La chose est frappante quand on se promène dans les quartiers comme l'Innovation District, où les grues sont nombreuses parce que le secteur a profité de la construction du centre des congrès et du Institute of Contemporary Art, signé Diller Scofidio + Renfro.

C'est encore plus évident dans East Boston, le quartier voisin de l'aéroport Logan. Il s'agit d'un ancien chantier naval pris d'assaut par quelques pionniers et artistes. «Le chantier au grand complet est notre toile actuellement», se réjouit Matt Pollock de HarborArts.
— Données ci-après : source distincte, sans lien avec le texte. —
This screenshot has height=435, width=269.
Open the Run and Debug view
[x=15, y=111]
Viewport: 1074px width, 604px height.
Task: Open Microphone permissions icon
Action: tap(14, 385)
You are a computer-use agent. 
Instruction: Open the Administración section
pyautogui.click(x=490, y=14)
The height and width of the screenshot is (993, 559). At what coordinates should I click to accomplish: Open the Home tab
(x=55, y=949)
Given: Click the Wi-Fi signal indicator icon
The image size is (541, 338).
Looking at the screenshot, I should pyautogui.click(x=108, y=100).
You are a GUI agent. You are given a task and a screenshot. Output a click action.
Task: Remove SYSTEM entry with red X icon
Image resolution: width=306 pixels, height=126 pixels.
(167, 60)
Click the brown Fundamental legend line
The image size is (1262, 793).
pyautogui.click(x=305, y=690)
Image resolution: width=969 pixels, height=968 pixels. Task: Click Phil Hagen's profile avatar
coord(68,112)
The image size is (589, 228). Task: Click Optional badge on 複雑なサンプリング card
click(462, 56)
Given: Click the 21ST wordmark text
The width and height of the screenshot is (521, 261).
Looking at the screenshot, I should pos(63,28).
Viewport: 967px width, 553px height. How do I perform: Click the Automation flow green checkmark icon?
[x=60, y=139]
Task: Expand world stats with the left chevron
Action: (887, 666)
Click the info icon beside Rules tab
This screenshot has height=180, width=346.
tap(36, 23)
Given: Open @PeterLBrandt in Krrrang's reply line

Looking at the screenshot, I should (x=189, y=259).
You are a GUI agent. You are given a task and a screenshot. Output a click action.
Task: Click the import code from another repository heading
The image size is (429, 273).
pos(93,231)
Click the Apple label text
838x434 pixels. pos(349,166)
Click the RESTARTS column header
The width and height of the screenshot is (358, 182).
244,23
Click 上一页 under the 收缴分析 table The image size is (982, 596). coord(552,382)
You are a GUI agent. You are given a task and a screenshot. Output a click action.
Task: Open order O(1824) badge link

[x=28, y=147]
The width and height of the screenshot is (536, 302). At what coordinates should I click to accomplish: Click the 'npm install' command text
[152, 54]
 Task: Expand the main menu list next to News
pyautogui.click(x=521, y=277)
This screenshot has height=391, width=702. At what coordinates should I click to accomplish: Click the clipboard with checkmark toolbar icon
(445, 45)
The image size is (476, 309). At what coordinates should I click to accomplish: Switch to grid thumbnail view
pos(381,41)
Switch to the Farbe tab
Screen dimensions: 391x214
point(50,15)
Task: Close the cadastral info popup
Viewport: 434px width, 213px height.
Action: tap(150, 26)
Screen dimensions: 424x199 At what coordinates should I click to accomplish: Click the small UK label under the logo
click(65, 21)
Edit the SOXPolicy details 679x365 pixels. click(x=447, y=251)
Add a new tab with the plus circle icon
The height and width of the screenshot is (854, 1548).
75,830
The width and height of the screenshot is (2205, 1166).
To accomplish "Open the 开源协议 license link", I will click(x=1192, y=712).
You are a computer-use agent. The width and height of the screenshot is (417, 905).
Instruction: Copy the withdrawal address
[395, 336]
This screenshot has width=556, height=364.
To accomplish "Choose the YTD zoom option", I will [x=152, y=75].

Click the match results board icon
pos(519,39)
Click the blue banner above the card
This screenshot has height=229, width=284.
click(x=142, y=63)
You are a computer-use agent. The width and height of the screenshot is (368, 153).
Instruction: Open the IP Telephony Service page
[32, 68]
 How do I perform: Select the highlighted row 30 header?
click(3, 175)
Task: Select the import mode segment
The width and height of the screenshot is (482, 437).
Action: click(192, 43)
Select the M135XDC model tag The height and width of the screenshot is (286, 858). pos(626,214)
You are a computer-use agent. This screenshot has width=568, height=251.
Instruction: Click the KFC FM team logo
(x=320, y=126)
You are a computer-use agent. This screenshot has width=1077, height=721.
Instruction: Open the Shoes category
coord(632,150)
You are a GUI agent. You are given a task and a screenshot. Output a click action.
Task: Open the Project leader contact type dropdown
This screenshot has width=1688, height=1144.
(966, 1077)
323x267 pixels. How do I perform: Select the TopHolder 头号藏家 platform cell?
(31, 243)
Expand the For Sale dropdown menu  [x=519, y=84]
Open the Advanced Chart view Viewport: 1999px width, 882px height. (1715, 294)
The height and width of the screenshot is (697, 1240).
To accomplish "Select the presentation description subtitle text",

Il n'y a donc rien ici pour l'instant, sinon de la créativité. Et pourtant, sachant les promoteurs proches, les autorités ont déjà prévu les équipements et espaces publics... AVANT de donner le feu vert aux promoteurs, contrairement à ce qu'on a fait à Montréal dans Griffintown.

«La planification du secteur s'est étirée de 2002 à 2006, explique ma guide dans le secteur, Sarah Barnat du Urban Land Institute. Puis les interventions publiques ont suivi, les logements abordables, les parcs, la rénovation de la station de métro.»

Mais une telle intervention nécessite une volonté et une implication coordonnées de tous les gouvernements, qui ont chacun leur responsabilité dans un tel secteur. Précisément ce qui a manqué dans le havre de Montréal.